But most of all, Jacob must share with Isaac the unspoken truths that reside in his heart. He must give voice to the trauma that Isaac has inherited. And he must create a space for the two to find peace.
With piercing insight and profound empathy, acclaimed author Daniel Black illuminates the lived experiences of Black fathers and queer sons, offering an authentic and ultimately hopeful portrait of reckoning and reconciliation. Spare as it is sweeping, poetic as it is compulsively readable, Don't Cry for Me is a monumental novel about one family grappling with love’s hard edges and the unexpected places where hope and healing take flight.
Content warning
This book contains a scene that depicts sexual assault.
Why I love it
Jerrod MacFarlane
BOTM Editorial Team
Sometimes we rend a relationship seemingly beyond repair, having neglected or wounded those we love to a breaking point. Some of the greatest literature I know begins from this place. Can the relationship be recovered? What will a character risk to make things right? I think these kinds of stories—of which Daniel Black’s Don't Cry for Me is a very welcome addition—resonate not just because of their relatability but also their built-in stakes. We are gripped by the very personal and fraught prospect of healing. Or in this case, at least, atonement.

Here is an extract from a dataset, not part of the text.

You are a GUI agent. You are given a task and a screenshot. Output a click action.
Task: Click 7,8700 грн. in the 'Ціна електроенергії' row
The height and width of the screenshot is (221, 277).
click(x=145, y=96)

Don't Cry for Me is told in the form of letters, evoking the spirit of classics from luminaries like James Baldwin and Ta-Nehisi Coates. It follows the meditative and elegiac reminiscences of a black father on his deathbed writing to the gay son he failed to properly embrace. As the story unfurls, we come to see the forces and experiences that shaped Jacob, the father in question, and the turmoil that defined Black American life, particularly in the South, across the long 20th century.
I found this book richly drawn and very lived-in. By its end Jacob felt like one of my own family members and his stories stitched up with my own. I highly recommend it for anyone seeking a wisdom-filled and graceful book to start off their year.